Hey folks, Harry here with a review from Cism Ltyh in regards to JULY RHAPSODY starring Jacky Cheung and Anita Mui, whom fans of HK cinema will know and love probably at least as much as me. Especially the wonderful Anita Mui, who should be in everything always. Alas... not a perfect world. Here ya go...

long shot, but here's a review of 'july rhapsody', starring Jackie Cheung and Anita Mui that i saw at the sydney film festival. i don't know when or if it's been out in the US, but it's one of the best i've seen in ages so i thought i'd submit it. if it's hopelessly irrelevant/been covered already please ignore it. thanks for a great site

JULY RHAPSODY

July Rhapsody centers on Lam Yiu Kwok (Jacky Cheung), a schoolteacher increasingly dissatisfied when he sees the successes his old schoolmates enjoy. When his wife (Anita Mui) starts caring for a dying associate of theirs, he finds relief from his strained home life in his work, particularly in the attentions of a brilliant, flirtatious young student of his (Lam Ya Kan).

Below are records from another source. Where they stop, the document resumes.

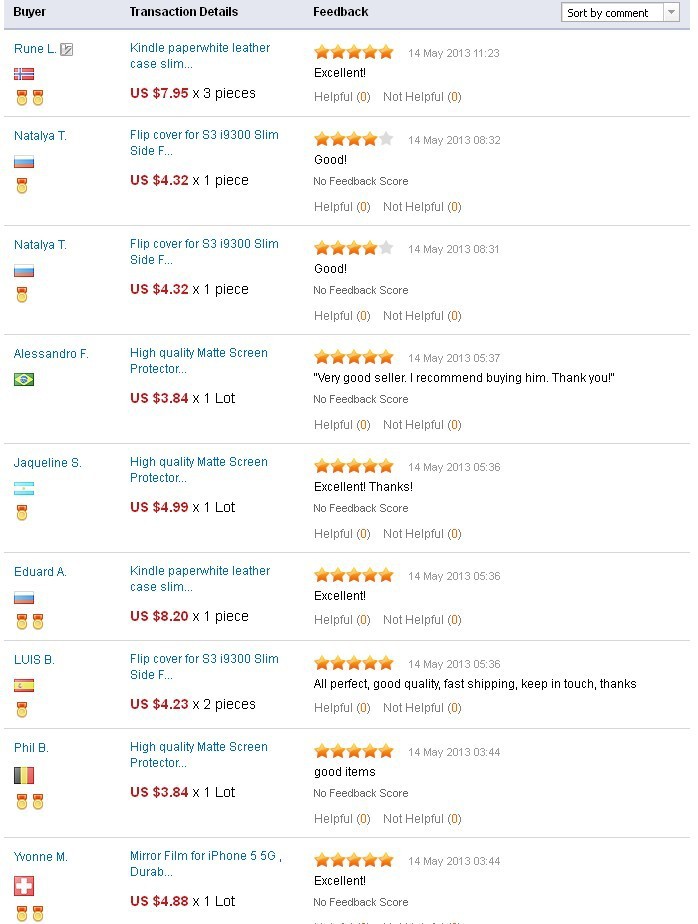
Task: Click the Switzerland flag under Yvonne M.
Action: tap(24, 886)
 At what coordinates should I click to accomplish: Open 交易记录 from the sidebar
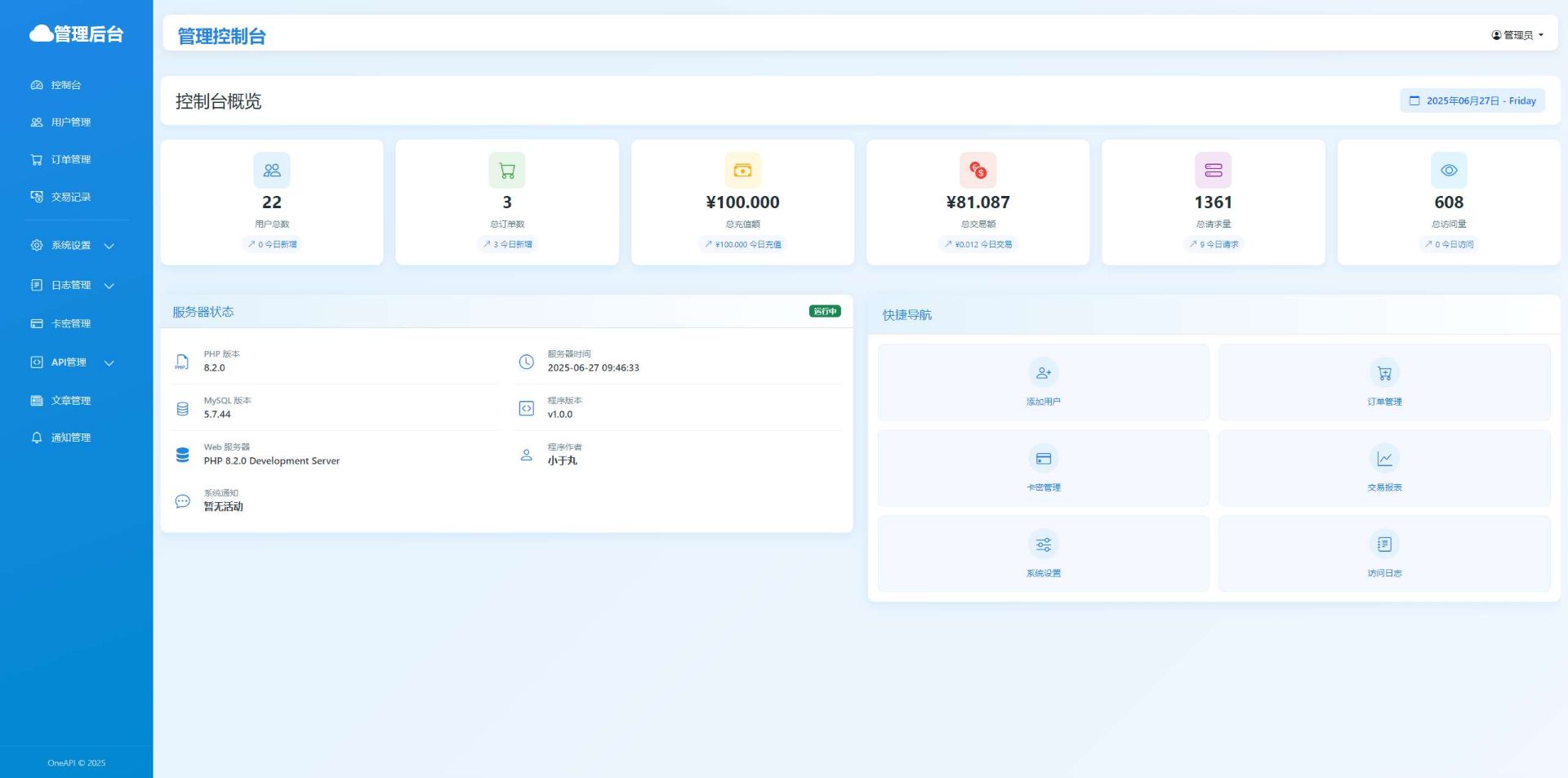70,197
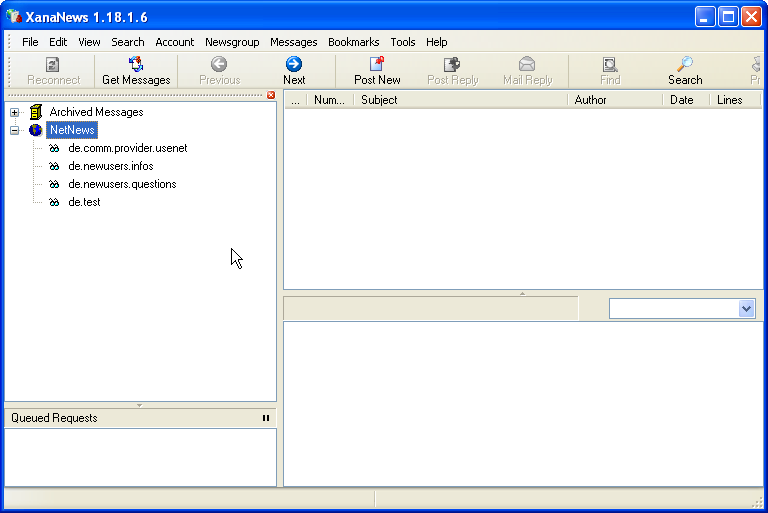Open the Newsgroup menu
768x513 pixels.
[232, 42]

Director Ann Hui shies away from using this conflict to depict and celebrate infantile male (hetero)sexual fantasies (i.e. American Beauty), using the student/teacher relationship as an impetus for Lam Yiu Kwok’s personal reflection, an evaluation of his life. The classic (writers) misogynist presumption of the pretty girl falling for the quiet clever kid simultaneously exercised and debunked, male love transcending the libido.

To reveal specifics would do a disservice to Hui’s masterful use of narrative, intertwining past and present to create an investigation of a family, and a revelation of all those implicities, that love that holds them together. As relationships shudder on the point of fracturing, that very crisis leads the way to forgiving past wrongs, and resolving familial tensions. These family scenes are played less for expositional melodrama than observation, the sadness beneath the mundane, what’s left unsaid in the void.

Lam Ya Kan is pitch-perfect as the precocious student, delivering some revealing dialogue with a subtle sexual aggression and a knowing maturity. Anita Mui gently comes apart as a tentative, vulnerable housewife walking a line between past and present responsibilities and conflicts – Hong Kong’s “Ugly Queen of Pop” delivering a considered performance built on waiting, fleeting disappointment and silent prayer. Jacky Cheung is a revelation – the rowdy short fused loudmouths of As Tears Go By and Bullet in the Head disappear in a career best performance of meekness redeemed as strength, age as wisdom: a man who turns away from the fantasy to see all that he has. This is one of the most beautiful, genuinely uplifting films in recent memory. Don’t miss it.